Dr. Goubran’s research interests combine translational and basic science research. He aims to develop novel computational, machine learning and imaging tools for interrogating brain circuits across resolution scales and modelling brain pathology. He is particularly interested in studying the underlying mechanisms and pathways behind disease progression of neurological and cerebrovascular disorders that involve disruption of neural circuits, including Alzheimer’s disease (AD) and stroke.
As part of his postdoctoral fellowship at Stanford University, Dr. Goubran developed a computational pipeline for investigating connectome dynamics in 3D cleared tissue and MRI in animal models, working with the pioneers of tissue clearing and optogenetics. His tools are being used by many collaborating labs internationally. At Sunnybrook, he has been developing and using artificial intelligence (AI) techniques for improved structural and lesion segmentation in populations with extensive brain atrophy. He is also working on creating diagnostic models of neurogenerative diseases from rich imaging and clinical data to aid in the great challenge of early and accurate diagnosis.
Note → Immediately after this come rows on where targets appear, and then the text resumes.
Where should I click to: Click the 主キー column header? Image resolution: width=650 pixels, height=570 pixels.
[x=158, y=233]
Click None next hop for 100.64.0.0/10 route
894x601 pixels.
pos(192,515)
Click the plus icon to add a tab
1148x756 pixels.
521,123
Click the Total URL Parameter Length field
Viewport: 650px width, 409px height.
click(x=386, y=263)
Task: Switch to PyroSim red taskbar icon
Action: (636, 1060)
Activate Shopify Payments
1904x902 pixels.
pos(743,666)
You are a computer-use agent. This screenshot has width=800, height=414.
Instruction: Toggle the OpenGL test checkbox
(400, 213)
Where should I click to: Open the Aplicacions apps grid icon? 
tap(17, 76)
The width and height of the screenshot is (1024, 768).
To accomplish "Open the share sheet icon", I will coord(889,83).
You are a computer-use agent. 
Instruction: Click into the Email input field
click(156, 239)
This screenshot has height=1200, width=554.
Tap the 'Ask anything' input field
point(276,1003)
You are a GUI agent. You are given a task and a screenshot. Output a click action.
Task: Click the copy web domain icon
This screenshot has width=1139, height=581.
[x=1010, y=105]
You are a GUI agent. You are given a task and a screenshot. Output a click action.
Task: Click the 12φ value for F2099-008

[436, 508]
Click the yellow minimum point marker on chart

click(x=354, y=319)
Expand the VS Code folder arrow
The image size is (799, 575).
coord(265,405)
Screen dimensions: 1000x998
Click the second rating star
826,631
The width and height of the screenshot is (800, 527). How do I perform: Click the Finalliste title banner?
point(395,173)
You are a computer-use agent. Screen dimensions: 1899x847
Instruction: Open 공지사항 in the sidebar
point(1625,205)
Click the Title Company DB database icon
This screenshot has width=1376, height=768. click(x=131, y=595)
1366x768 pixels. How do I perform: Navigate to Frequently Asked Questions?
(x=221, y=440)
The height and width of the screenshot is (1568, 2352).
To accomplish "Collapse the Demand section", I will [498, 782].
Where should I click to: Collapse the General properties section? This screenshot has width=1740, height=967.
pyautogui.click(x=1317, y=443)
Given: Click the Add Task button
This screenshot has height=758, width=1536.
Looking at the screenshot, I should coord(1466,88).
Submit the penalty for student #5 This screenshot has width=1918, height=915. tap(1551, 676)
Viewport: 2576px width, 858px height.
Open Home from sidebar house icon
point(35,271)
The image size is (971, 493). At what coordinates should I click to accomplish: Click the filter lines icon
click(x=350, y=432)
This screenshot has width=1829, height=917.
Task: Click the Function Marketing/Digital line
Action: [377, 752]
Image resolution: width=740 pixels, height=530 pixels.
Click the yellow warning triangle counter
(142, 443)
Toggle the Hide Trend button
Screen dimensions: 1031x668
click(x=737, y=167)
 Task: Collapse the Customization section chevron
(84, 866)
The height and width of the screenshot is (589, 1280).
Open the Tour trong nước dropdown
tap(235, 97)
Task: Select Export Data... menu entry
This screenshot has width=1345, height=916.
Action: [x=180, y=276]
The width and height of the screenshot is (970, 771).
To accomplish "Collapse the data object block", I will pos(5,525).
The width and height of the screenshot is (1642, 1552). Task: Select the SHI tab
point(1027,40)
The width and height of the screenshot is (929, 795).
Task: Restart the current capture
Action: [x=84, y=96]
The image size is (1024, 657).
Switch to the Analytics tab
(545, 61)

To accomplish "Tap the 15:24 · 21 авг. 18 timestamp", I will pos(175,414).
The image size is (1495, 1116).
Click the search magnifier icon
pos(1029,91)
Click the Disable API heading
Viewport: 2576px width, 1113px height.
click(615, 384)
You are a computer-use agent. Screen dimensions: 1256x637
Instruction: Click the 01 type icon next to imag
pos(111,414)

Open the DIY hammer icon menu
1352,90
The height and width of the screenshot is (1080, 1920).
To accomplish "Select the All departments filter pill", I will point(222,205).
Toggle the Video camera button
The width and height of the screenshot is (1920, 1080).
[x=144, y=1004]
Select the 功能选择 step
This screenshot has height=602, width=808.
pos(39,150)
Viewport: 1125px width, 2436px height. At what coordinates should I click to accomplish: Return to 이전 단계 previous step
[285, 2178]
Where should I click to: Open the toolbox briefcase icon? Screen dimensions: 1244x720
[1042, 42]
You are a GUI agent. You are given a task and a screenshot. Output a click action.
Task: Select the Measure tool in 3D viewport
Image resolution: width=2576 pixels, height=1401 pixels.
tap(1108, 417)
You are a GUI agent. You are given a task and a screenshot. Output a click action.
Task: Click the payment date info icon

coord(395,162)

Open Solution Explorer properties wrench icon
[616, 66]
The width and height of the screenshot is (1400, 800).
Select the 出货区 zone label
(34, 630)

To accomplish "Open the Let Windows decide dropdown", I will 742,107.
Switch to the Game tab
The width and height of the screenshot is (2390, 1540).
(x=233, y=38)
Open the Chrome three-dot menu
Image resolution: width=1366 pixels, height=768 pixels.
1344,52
Dr. Goubran’s research focus includes multi-parametric and morphological analysis of the hippocampus and its subregions in AD. He is interested in studying human hippocampal circuit remodelling and developing imaging approaches to help predict hippocampal subregion pathology from in vivo imaging. Understanding how cellular and structural changes occur in the connected regions to the ischemic core in stroke is important for developing targeted therapies. Dr. Goubran is applying advanced diffusion and functional imaging, in combination with computational methods in preclinical models, to investigate the spatiotemporal effects of stroke on remote connected areas. Another line of his research focuses on modelling stroke outcomes with AI, to predict who will have cognitive and motor impairments.